From many posts in these forums one can see that home-built high-density GPU systems can run into issues with system BIOS support, cooling, and power supply, although these were often systems with more than four GPUs.
Rule of thumb for rock-solid power supply: nominal wattage of all system components combined <= 60% of nominal rating of the PSU (there are short-duration power spikes in both CPUs and GPUs, and some CPU vendors understate the power draw of their CPUs under full load). I would recommend an 80 PLUS Platinum compliant PSU. With four GPUs cranking 24/7 (and a nominal system power draw of about 1300 to 1500W, depending on the GPU used), you might want to check whether a more expensive 80 PLUS Titanium compliant PSU would pay for itself in reduced electricity costs within, say, two years.
Other rules of thumb: 4 CPU cores per GPU, system memory 4x total GPU memory, NVMe mass storage.
While I haven’t used the Titan V’s specifically, we regularly used the older Titans (and the higher end GTX models and RTX now) in single, dual and quad GPU systems running solidly for multiple days at a time.
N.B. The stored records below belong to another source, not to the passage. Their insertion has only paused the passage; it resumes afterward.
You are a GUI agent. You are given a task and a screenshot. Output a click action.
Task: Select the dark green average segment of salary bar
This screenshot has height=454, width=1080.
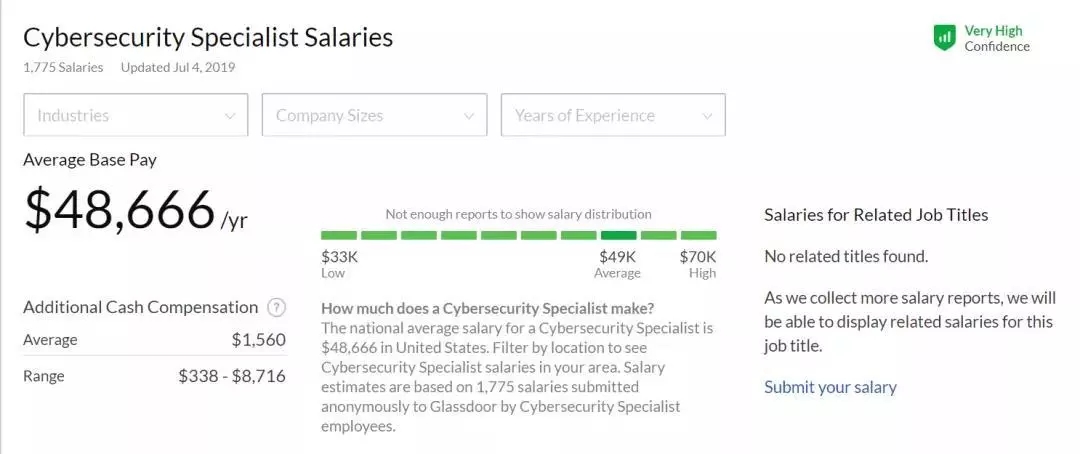point(618,235)
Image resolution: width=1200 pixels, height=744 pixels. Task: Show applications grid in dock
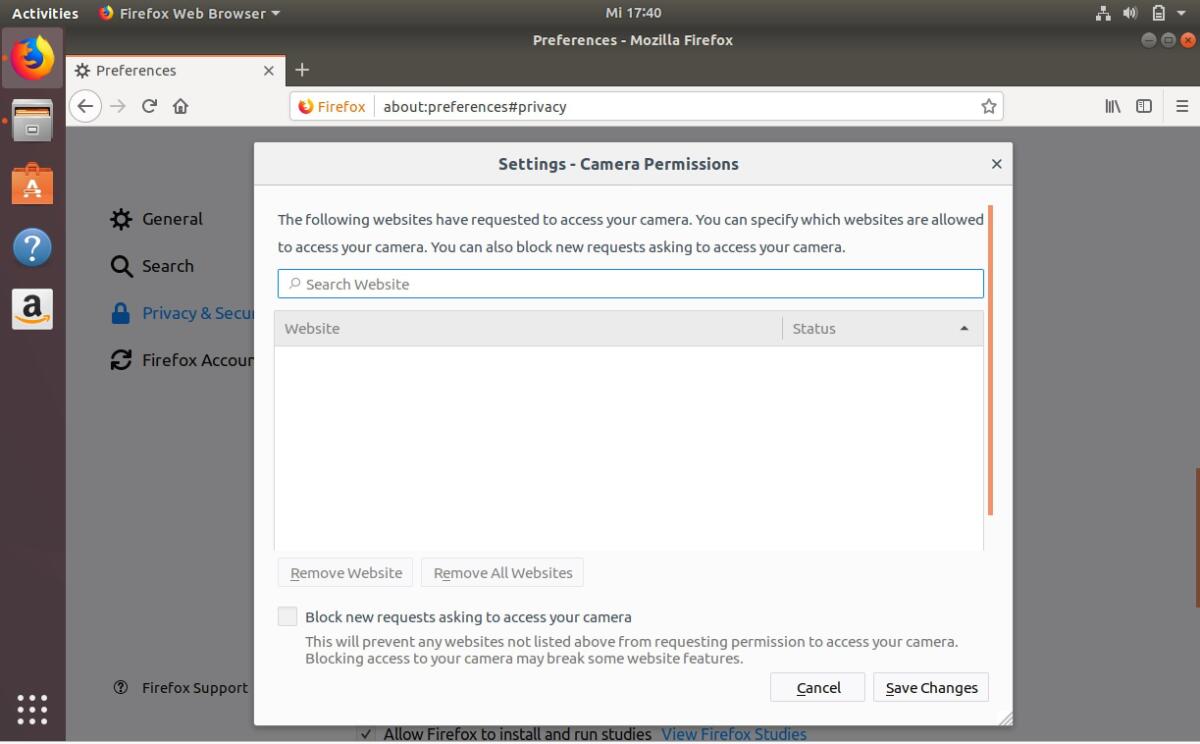tap(32, 709)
Generally we have not had any issues with stability, aside from the occasional dead card which dies within a few days of purchase but that is pretty much the standard irrespective of workload. Obviously mileage may vary.
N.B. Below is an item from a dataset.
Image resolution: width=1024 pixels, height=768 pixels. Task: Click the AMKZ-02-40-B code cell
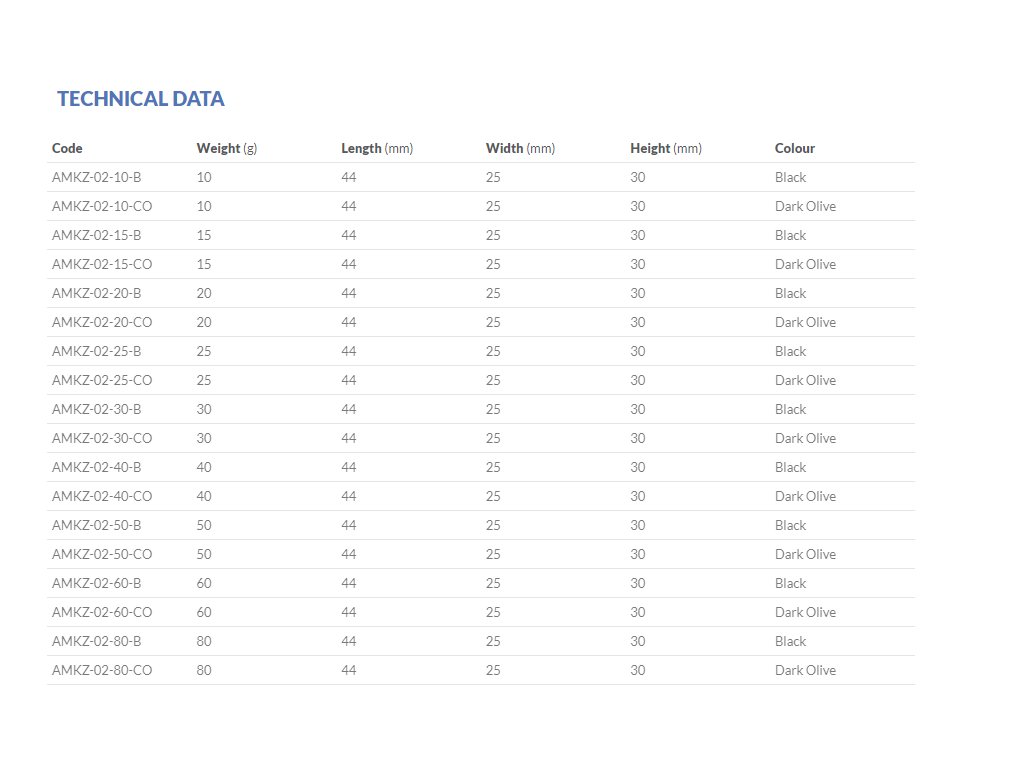coord(96,467)
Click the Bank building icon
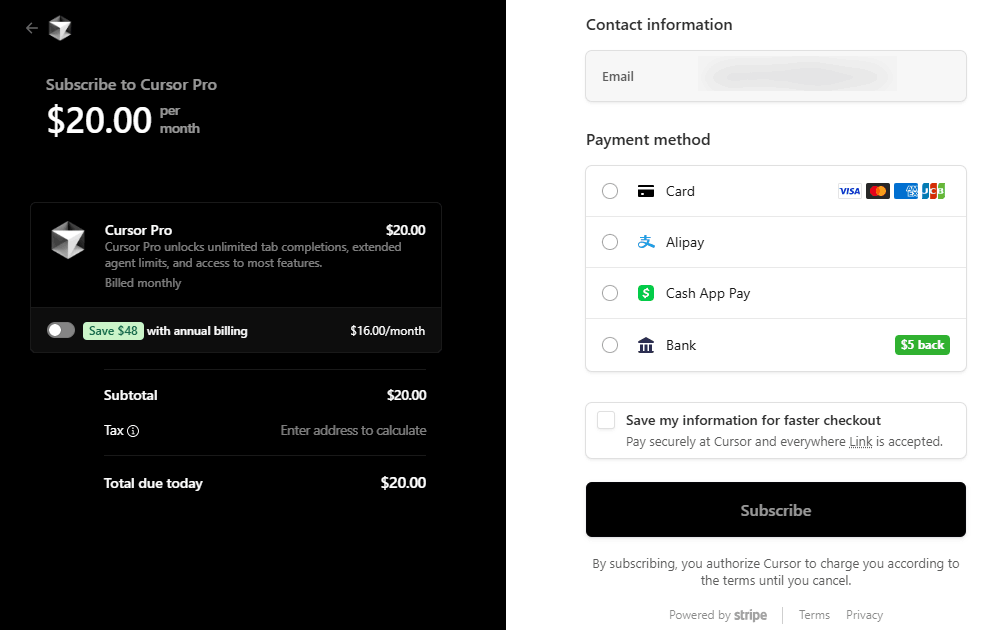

We do make sure to have adequate cooling (preferring the exhaust style cards) as well as an over-the-top PSU just to make sure of stability as njuffa mentioned. We tend to go for 1500/1600W. Running any PC hard for multiple days at a time requires a stable system!
The other thing to keep in mind is that the code we run on them (ptychography, digital image reconstruction) is inherently robust against bit errors that could develop in memory. The more GPUs and the longer you run, the more likely you are to need the ECC memory.
In a regular office environment, 15A circuit breakers are typical in the US, which puts the high end of typical power supplies for workstation-class PCs at 1600W.
Note, however, that the Quadro RTX 6000 is specified with a power draw of 295W (https://www.nvidia.com/en-us/design-visualization/quadro/rtx-6000/). So if you put four of those in a box, a 1600W PSU is not going to cut it. Not even close. Add another 120W-130W for the CPU, 0.4W per GB of DDR4-2666, 6W per mass storage device, 10W for miscellaneous motherboard components (chipsets, network interfaces, etc). Assuming you are not skimping on system memory (a fairly common mistake in GPU-accelerated systems!), that will easily put the nominal power draw of the machine at around 1500W.
But now you need to add a PSU safety factor if you want continuous rock-solid operation. In my experience, the most common computer component to break is the PSU, followed by DRAM. The components in a PSU age under continuous load, and this happens much faster if the PSU is running hot, which is why you want maximum efficiency and load restrictions. I have managed to kill PSUs in as little as half a year by subjecting them to 80% load almost continuously. Admittedly my rule of thumb of 60% load on the PSU may seem excessively low to some, but if reliability is the goal, I would not want to deviate much from it (added benefit: this also exercises the PSU in its most efficient range, which is typically from 20% to 65% load).
I am not particularly timid when it comes down to slapping together PC components, but I think for a costly behemoth such as the system envisioned by the OP I would prefer to purchase a completely configured system from an experienced system integrator (check NVIDIA’s official partner list) who warranties the resulting complete system, to make sure everything is set up properly.